Web Scraping Football Matches From The World Cups 1930 to 2022 with Python

Real-world data science project using Python. Part 1: Scraping football matches with Beautiful Soup.

The PyCoach
Geek Culture
5 min readNov 12, 2022

--

Photo by Fauzan Saari on Unsplash

The World Cup 2022 is coming and what better way to learn data science and Python than solving a real-world project?

But we can’t start a project without data, so, in this guide, we’ll use Python and Beautiful Soup to extract data from all the world cups played so far (1930–2018) and the fixture of the world cup 2022.

This guide is part of a series of articles where I attempt to predict the winner of the World Cup 2022 using Python. All the articles will be added to this list.

Installing the libraries

In this tutorial, we’ll use bs4 to scrape websites, lxml to parse HTML documents, and requests to send requests to the target website.

Here’s the command you need to run in the terminal to install these libraries.

pip install bs4
pip install lxml
pip install requests

In addition to the previous libraries, we’ll install pandas to better manage the data we’re going to extract.

pip install pandas

Now let’s start coding!

Part 1: Scraping data from one World Cup

In this tutorial, we’re going to scrape data from all the world cups played so far. That said, to make this guide friendly, we’ll start by scraping data from one world cup — Brazil 2014. In part 2, we’ll use the code written in part 1 to extract data from all the world cups.

Importing the libraries

Let’s start by importing the libraries we installed before.

import pandas as pd
from bs4 import BeautifulSoup
import requests

Note that we don’t need to import lxml since it’s only a dependency that bs4 needs to work properly.

Creating a soup

To extract data with Beautiful Soup we need to create a soup. This soup uses the lxml parser we installed before and also the HTML content that will be parsed.

To get the HTML content of a website we need to send a request to the website and then get the text of the response.

web = 'https://en.wikipedia.org/wiki/2014_FIFA_World_Cup'
response = requests.get(web)
content = response.text
soup = BeautifulSoup(content, 'lxml')

Extracting all the matches from the World Cup

Now it’s time to web scrape football matches. To do so, we have to identify a pattern that allows us to scrape not only one but all the matches of the competition.

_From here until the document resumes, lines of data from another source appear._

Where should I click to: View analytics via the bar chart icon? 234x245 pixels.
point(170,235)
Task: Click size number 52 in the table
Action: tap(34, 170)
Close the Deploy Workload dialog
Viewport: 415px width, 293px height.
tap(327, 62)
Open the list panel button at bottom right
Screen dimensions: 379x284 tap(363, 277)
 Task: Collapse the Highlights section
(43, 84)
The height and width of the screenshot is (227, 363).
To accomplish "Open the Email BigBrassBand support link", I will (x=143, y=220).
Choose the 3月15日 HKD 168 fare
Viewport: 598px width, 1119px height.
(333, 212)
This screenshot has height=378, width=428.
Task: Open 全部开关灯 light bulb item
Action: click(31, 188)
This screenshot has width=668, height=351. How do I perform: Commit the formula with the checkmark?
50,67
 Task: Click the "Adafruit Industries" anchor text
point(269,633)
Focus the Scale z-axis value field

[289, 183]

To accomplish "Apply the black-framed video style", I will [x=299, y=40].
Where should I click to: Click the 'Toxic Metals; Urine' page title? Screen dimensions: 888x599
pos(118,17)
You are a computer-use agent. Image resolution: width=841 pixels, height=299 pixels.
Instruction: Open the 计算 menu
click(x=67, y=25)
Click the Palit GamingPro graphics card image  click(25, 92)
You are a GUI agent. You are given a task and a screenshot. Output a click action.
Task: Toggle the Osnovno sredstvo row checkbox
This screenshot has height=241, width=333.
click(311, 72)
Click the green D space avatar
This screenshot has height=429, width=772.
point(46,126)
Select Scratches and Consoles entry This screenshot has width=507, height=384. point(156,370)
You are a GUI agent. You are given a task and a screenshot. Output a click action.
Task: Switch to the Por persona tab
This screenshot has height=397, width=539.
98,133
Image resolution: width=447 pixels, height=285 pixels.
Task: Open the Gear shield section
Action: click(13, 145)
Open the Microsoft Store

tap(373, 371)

To easily find one pattern, first, we have to inspect the website by right-clicking and selecting “Inspect.” After this, developer tools will pop up. You can navigate through the HTML using the button below.

Here’s one pattern I found after exploring the website.

As you can see every match played is inside a row that is represented by the HTML node highlighted in blue above.

Now to extract all the matches with our soup we have to use the .find_all method. This method needs 2 inputs: the tag name and the class name.

matches = soup.find_all('div', class_='footballbox')

I’ve stored all the rows inside a list I called matches.

Extracting the home/away teams and score data of every match

Now that we have all the matches inside our matches list, we have to loop through it to extract specific information.

In this case, we’ll extract the home/away team and score data. Then we’ll store them inside empty lists, so we can later put them in a table.

To get the home team data, we need to inspect it first, then we have to copy the tag name and class name. The same goes for the score and away team.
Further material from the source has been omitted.